• _TASK TO COMPLETE_: For the records below, give the number of lines that include the string "dimensions". Nothing else belongs in the answer.

• _EXERCISE INPUTS_:
►
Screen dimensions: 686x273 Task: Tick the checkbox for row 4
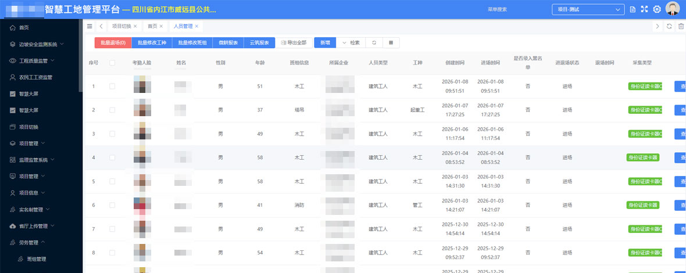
◄
►
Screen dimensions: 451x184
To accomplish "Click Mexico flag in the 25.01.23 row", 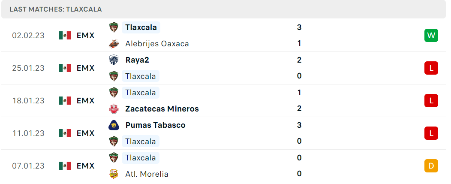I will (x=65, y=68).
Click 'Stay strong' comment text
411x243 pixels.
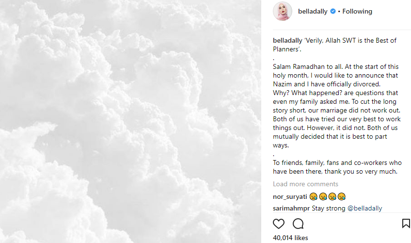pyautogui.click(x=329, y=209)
◄
• _TASK OUTPUT_: 2